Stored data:
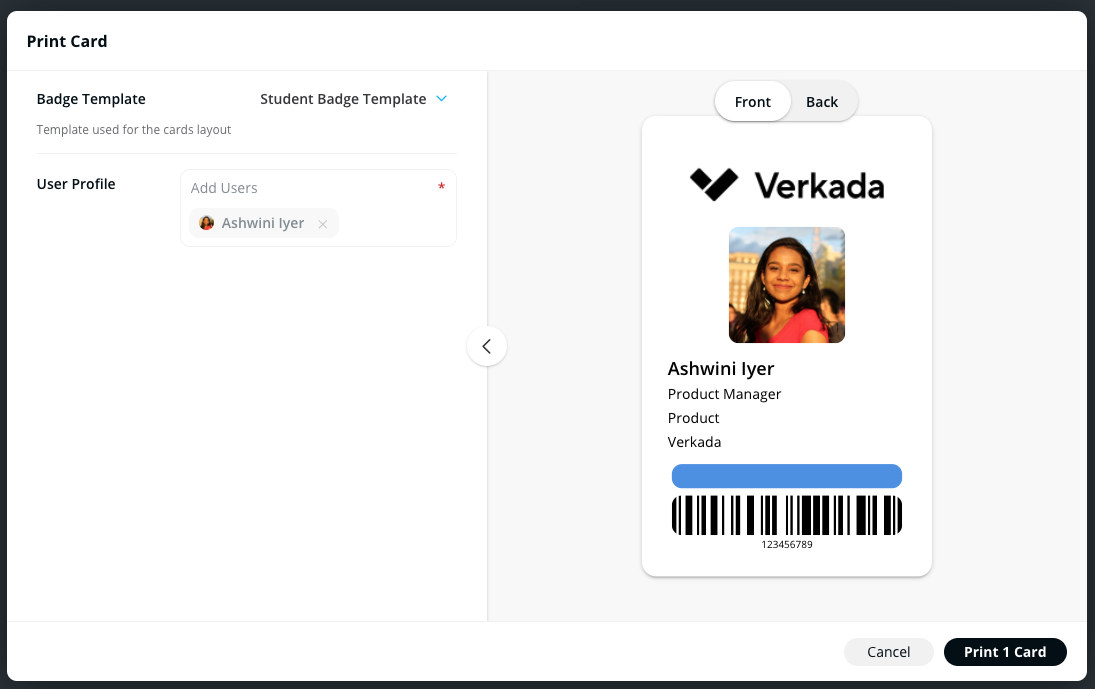Image resolution: width=1095 pixels, height=689 pixels.
Task: Remove Ashwini Iyer from the user list
Action: pyautogui.click(x=322, y=224)

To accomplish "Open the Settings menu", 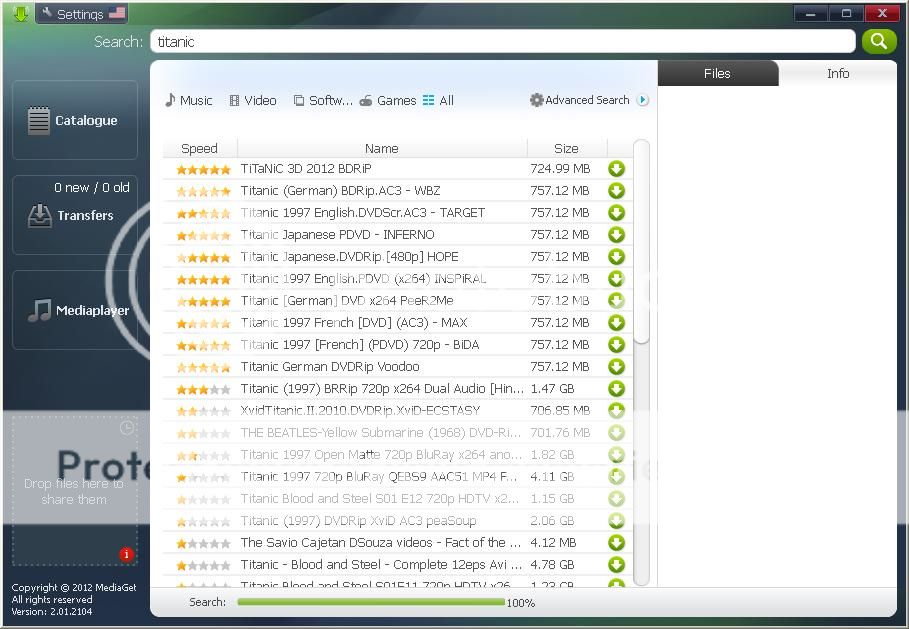I will (x=80, y=14).
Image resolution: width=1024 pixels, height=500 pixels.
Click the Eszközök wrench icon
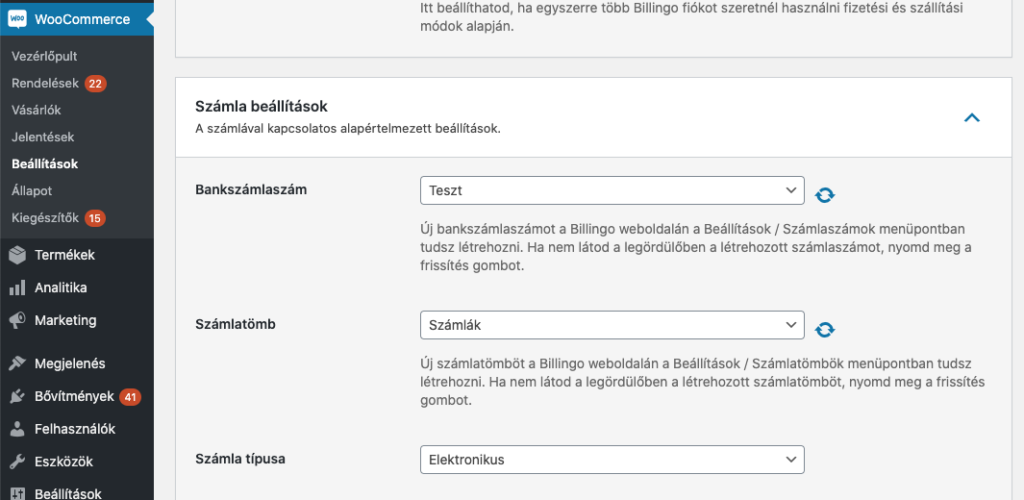pyautogui.click(x=17, y=461)
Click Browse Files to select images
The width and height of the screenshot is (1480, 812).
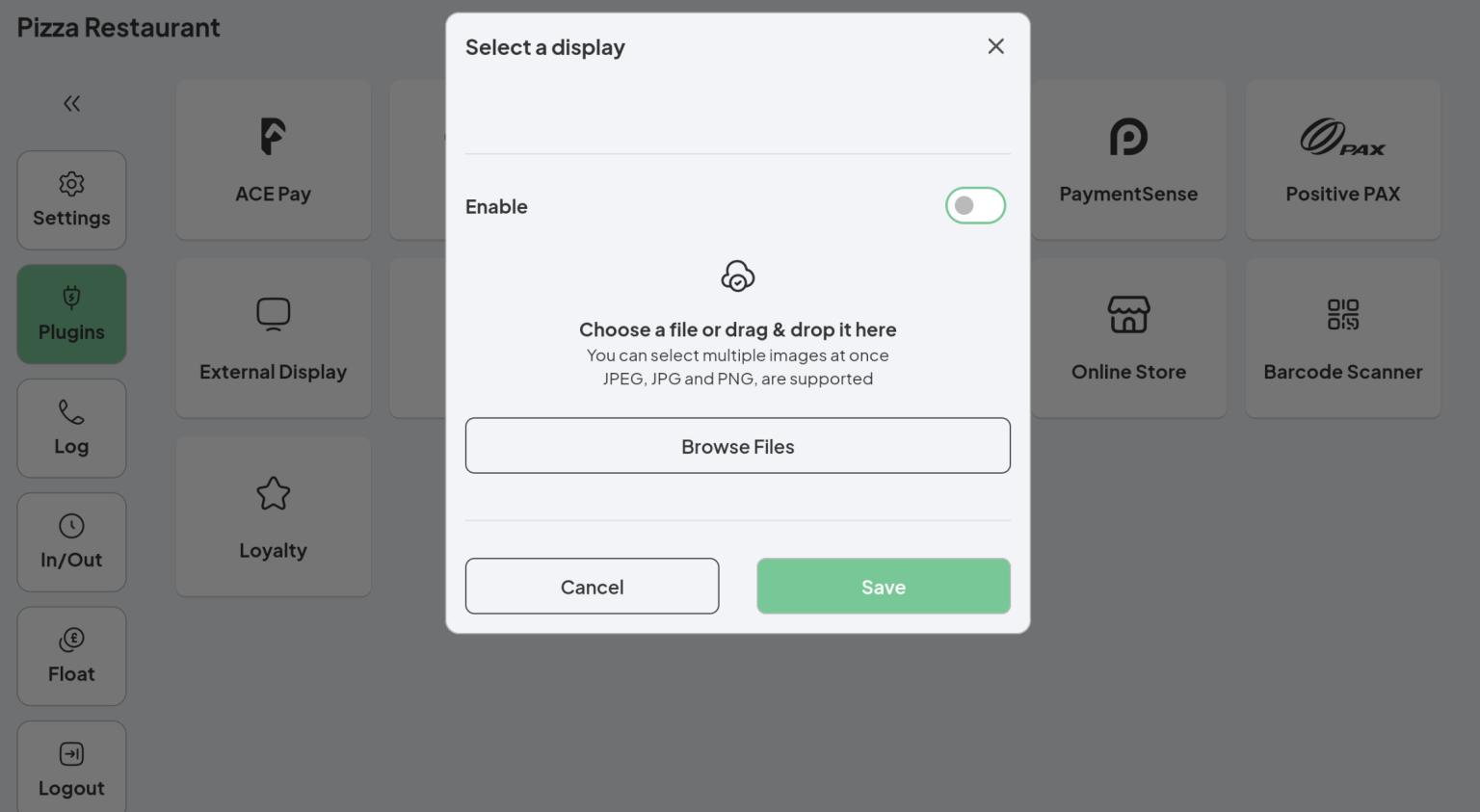tap(737, 445)
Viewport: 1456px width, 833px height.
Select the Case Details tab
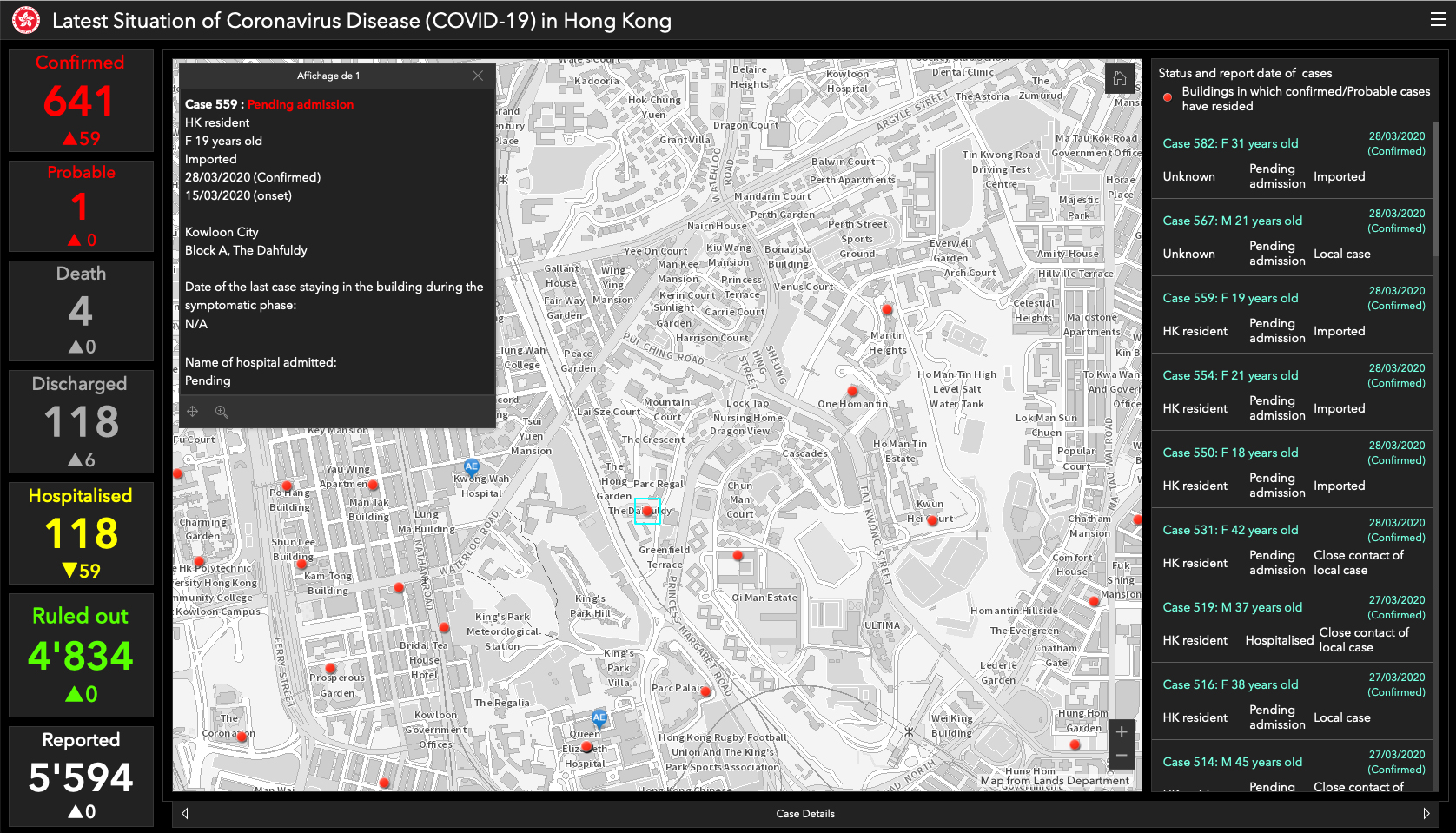pos(805,814)
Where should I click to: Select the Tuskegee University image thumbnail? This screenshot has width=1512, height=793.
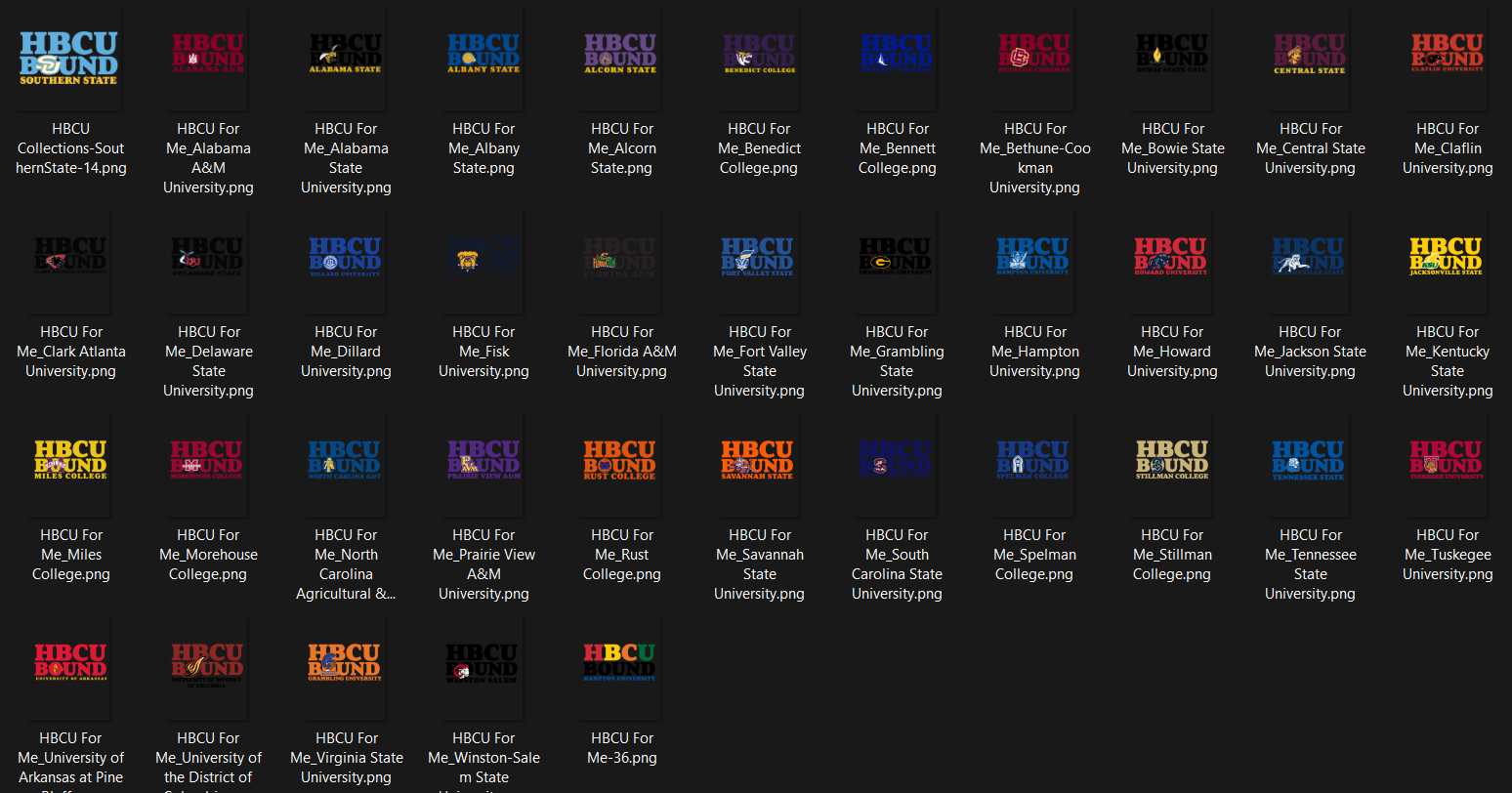coord(1447,465)
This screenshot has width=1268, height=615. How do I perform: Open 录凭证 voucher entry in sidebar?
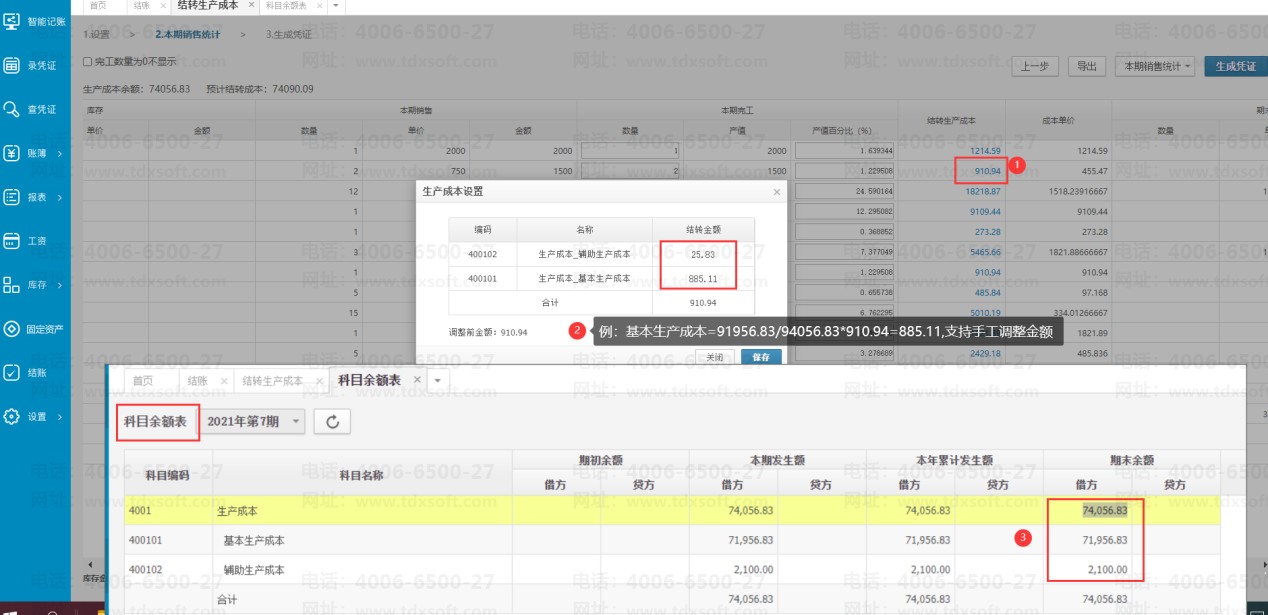36,65
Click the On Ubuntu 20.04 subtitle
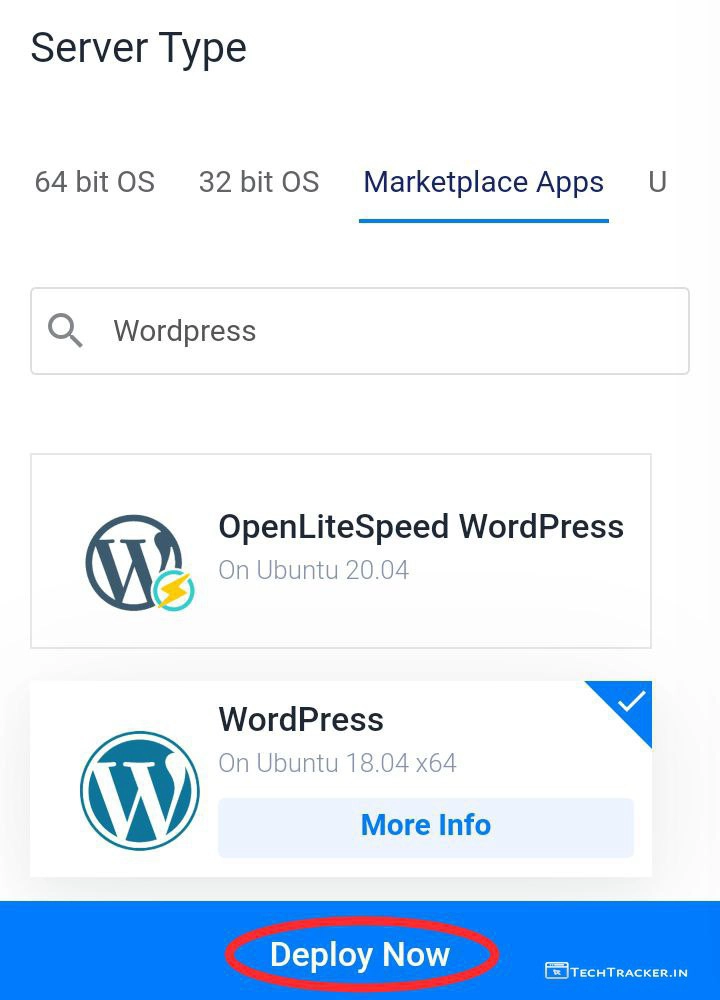Screen dimensions: 720x1000 [x=313, y=570]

THE TASK:
Write the lines from the one containing "Click the Eszközök wrench icon" through the end of the data above exactly as they appear, and do not carry over any picture.

YOUR SOLUTION:
Click the Eszközök wrench icon
pyautogui.click(x=17, y=461)
Click Browse Files to select images
The width and height of the screenshot is (1480, 812).
tap(737, 445)
Viewport: 1456px width, 833px height.
Select the Case Details tab
pos(805,814)
Where should I click to: Select the Tuskegee University image thumbnail? This screenshot has width=1512, height=793.
coord(1447,465)
This screenshot has width=1268, height=615. How do I perform: Open 录凭证 voucher entry in sidebar?
36,65
Click the On Ubuntu 20.04 subtitle
Screen dimensions: 720x1000 [x=313, y=570]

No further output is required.